De vez en cuando echan una #pelicula en la televisión o mirando fotos curiosas en internet encuentra uno una imagen que le devuelve a la infancia, a la mirada que de niño se tiene sobre las cosas. Y, entonces, se recuerda con nostalgia la visión que se tenía sobre algo determinado y las ideas concebidas que tan perfectamente parecían describir la realidad eran conclusiones erróneas, aunque poéticas devidas a la inocencia propia de la niñez.


Descartes dice que no hay que fiarse de los sentidos y razón no le faltaba, pues en verdad los sentimientos que se tienen de las cosas dependen completamente de cómo se han percibido. Por ello, no se puede decir que de adulto se tenga una visión más acertada del mundo, sino más experimentada (lo cual no es moco de pavo). Sin embargo, en la sobreinformación actual, en el continuo estímulo se pierde la ilusión de la percepción, de explorar el mundo. Y la ilusión de ese pequeño investigador de la realidad que todo quiere probar y cada uno lleva dentro, se embota. Es lo que se dice que "lo poco agrada y lo mucho cansa".
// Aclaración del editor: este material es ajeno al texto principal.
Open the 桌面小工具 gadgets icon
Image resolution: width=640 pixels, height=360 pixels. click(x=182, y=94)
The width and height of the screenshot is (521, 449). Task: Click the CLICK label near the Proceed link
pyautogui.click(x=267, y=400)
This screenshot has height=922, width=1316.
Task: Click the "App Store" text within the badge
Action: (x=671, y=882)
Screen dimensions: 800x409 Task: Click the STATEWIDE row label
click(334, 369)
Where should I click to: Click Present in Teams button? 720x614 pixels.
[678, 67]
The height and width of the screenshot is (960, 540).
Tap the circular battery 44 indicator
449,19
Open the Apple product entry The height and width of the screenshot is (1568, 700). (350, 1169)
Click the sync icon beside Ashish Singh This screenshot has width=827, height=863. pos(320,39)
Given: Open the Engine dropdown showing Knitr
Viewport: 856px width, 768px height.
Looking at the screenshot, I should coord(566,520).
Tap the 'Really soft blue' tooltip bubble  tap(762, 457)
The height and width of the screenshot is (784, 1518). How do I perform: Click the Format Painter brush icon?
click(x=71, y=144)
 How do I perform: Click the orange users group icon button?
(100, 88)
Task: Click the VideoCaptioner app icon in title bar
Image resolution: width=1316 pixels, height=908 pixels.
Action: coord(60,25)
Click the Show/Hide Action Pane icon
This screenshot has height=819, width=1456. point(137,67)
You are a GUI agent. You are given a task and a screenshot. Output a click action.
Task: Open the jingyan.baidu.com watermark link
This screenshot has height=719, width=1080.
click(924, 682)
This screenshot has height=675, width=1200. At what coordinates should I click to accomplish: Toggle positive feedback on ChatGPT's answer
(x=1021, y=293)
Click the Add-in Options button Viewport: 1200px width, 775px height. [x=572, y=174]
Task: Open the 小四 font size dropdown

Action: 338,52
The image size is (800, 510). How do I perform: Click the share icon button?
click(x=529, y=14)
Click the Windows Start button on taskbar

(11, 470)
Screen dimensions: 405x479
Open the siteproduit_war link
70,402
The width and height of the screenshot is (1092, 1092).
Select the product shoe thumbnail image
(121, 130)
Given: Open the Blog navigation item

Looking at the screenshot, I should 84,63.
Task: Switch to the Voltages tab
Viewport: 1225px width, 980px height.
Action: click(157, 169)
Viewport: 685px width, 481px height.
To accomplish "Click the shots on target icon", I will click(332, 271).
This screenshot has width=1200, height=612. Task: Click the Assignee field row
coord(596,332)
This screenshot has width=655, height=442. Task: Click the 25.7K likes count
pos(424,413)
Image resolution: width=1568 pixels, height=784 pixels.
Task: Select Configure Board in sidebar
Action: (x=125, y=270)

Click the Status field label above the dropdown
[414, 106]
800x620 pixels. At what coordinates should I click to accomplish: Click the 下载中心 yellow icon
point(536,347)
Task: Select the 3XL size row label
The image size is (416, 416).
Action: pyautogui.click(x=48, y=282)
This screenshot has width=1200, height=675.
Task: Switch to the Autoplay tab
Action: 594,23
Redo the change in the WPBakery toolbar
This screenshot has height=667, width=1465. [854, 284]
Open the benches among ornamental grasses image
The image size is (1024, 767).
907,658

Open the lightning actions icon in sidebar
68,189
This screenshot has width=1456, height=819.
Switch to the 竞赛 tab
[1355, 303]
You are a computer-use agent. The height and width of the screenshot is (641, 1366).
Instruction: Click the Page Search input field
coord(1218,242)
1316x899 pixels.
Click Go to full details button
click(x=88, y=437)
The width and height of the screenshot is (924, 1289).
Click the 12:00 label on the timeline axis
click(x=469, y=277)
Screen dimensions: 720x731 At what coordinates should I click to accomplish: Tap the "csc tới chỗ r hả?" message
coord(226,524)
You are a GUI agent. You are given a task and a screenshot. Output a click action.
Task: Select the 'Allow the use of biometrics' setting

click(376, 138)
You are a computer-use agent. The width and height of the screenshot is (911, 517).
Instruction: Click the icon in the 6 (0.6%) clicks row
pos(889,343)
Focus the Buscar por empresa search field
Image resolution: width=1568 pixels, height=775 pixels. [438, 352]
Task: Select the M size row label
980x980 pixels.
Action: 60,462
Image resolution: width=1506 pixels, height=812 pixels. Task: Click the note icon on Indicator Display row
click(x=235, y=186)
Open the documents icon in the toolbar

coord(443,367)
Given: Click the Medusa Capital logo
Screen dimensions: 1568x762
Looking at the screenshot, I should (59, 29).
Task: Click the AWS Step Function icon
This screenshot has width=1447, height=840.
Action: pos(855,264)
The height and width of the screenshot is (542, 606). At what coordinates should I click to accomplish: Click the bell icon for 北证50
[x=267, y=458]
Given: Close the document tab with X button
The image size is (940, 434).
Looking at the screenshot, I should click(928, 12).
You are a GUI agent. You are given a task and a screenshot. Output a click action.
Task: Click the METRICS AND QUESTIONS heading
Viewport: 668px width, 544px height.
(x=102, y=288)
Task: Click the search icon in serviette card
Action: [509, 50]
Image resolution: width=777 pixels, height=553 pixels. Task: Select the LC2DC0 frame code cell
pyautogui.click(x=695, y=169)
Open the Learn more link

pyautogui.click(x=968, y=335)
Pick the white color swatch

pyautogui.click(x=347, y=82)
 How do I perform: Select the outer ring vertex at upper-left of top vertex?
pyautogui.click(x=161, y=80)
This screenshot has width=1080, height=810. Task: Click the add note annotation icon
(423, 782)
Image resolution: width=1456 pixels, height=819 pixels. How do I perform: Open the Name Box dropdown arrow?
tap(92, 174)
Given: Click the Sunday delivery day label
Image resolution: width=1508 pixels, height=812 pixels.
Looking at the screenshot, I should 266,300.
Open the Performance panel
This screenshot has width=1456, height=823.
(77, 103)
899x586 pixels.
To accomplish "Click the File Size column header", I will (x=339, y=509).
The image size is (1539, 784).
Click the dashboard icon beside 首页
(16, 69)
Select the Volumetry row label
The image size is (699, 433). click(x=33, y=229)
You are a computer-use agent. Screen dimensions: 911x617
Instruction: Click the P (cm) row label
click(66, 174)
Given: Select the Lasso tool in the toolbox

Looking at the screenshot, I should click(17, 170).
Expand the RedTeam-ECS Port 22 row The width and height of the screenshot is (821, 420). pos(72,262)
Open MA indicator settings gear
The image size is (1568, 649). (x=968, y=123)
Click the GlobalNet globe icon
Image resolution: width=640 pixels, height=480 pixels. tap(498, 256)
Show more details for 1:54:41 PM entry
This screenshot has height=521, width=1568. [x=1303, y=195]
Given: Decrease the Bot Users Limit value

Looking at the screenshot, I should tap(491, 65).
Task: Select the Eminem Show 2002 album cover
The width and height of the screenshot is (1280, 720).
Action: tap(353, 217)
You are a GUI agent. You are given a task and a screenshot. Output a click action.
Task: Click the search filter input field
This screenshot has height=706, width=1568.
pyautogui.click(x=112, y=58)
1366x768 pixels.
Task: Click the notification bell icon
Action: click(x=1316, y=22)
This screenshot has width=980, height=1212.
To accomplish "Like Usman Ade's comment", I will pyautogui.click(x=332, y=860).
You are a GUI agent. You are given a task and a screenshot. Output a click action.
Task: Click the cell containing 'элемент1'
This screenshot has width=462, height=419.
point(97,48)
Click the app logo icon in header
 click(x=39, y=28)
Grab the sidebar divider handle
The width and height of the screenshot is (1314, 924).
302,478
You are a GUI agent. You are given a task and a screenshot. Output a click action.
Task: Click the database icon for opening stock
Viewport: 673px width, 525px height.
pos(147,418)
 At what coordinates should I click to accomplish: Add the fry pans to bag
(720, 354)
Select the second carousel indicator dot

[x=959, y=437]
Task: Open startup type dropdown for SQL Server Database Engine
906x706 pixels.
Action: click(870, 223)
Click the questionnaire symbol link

A colación de esa ilusión que parece que se va perdiendo de la infancia a la madurez, Picasso, en su eterna genialidad dice que "lleva mucho tiempo llegar a ser joven". Y es que lo que refleja esa frase es la necesidad, sobretodo de un artista de vanguardias posterior a la fotografía, de mirar el mundo bajo una óptica que no sea la convencional para entenderlo de otras maneras.


Es por todo esto que al echar un vistazo o encontrar una imagen del Madrid de los 90 recuerdo las visitas que de pequeño me llevaron a ver la capital y en las que lo único que viese yo fuera el futuro. Tengo la imagen del tráfico ya voraz que había siempre en Madrid, de lo que admiraba yo al inventor de un carril que servía para aliviar el tráfico de entrada o de salida de la ciudad según se necesitase. De lo importante que era para los que veníamos de fuera que cada pocos kilómetros hubiera unas estructuras en forma de arco sujetando unos letreros luminosos que informaban en directo del estado del tráfico, de los desvíos y de las direcciones para llegar a tal o cual sitio. Me acuerdo también de lo futurista que resultaba la estructura amarilla de cables y argollas de una gasolinera que había a la altura de Plantío, pasar con el coche por debajo de los metálicos brillantes de la Avenida de la Ilustración, lo impresionantemente moderno que era el Parque de Bomberos del Barrio del Pilar o el centro comercial de La Vaguada, donde había un estudio de radio metido dentro de una nave espacial.


Llegaba a Madrid viviendo en una ciudad en la que no hay rascacielos, salvo la catedral que sorprendía de la osadía de los del "Foro" de construirlos hasta inclinados, de que la televisión emitiese desde un pirulí muy parecido al faro que me señalaban mis padres al entrar por Moncloa que yo tenía por el más alto de España para que, al estar tan en el interior, así se viera bien desde el mar. Sentía emoción al montarme en el metro (con mi madre preocupada por si nos perdíamos); y el vértigo al ver a tantos señores con traje trabajando en AZCA, donde torre Europa aún lucía sus tubos exteriores pintados de marrón carne.


En fin, puede que sea porque la primera gran ciudad a la que viajé o porque sigo enamorado e igual de fascinado (con otra perspectiva distinta que la de niño) de ella, pero ver una película de esas de Almodovar en las que sale Lavapies o Malasaña sucio o lleno de pintadas recuerdo la sensación tan extraña que Madrid producía en mi, por todo lo distinto que era, por lo moderno que era todo y por la ilusión que de niño despierta conocer.


Y pese a que los años de eso han pasado, Madrid sigue engendrando curiosidad de explorador urbanita e ilusión de saber que cualquier cosa le hará a uno sentirse fascinado como un niño.